Directive 1: Name every person in the sea-voyage passage below who is called by a first name.

::: Quoted text :::

Only Adrian said nothing but then he was always a quiet sort of guy, and his wide-open eyes spoke volumes.

The sailor (Norwegian but with a smattering of English) reassured us that it was just a burst pipe. "We not sinking," he said, and his calmness seemed to suggest honesty. But he did find us another cabin, this one with more or less a dry floor and we transferred our belongings while John made his way unerringly yet again to the heads.

In the morning it was calmer. The sea, though still concrete grey and slightly ominous, was no more than choppy. Alasdair and I took breakfast eating everything that was served. John arrived, took one look at the food and disappeared.

But all was not over. Over the Tannoy there was an announcement that, after 'this brief lull in the weather', the Captain regretted the return of gale force winds. As they were blowing from the north-east (ie our destination) we hadn't made as much headway as planned. Instead of the voyage taking twenty six hours, it would probably last another twelve, Some enterprising and obviously seasoned traveller at a neighbouring table worked it out that, had the sea been dry land, we could probably have cycled across quicker. It was what he said; I've never checked his calculations.

:::

Directive 2: Output the lines of the listing below, starting at the line that contains "Given: Click the" and ending at the line that contains "click(x=294, y=84)". Copy them without any changes.

::: Supplied data :::

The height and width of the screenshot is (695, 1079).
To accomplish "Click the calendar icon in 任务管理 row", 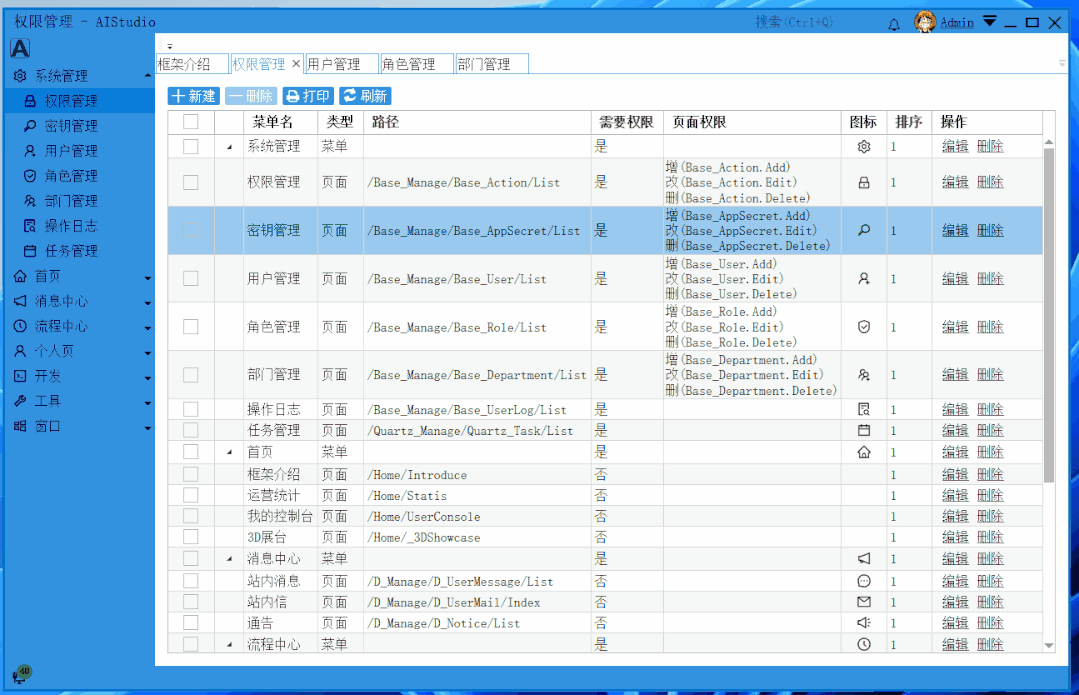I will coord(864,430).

:::
::: Supplied data :::

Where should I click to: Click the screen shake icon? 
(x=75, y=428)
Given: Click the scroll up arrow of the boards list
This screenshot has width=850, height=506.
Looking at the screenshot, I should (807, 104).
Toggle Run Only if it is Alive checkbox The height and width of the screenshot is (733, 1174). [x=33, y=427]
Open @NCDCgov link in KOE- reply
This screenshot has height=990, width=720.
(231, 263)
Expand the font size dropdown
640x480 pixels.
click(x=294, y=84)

:::

Finished answer 1: Adrian, John, Alasdair

Finished answer 2:
Given: Click the scroll up arrow of the boards list
This screenshot has width=850, height=506.
Looking at the screenshot, I should (807, 104).
Toggle Run Only if it is Alive checkbox The height and width of the screenshot is (733, 1174). [x=33, y=427]
Open @NCDCgov link in KOE- reply
This screenshot has height=990, width=720.
(231, 263)
Expand the font size dropdown
640x480 pixels.
click(x=294, y=84)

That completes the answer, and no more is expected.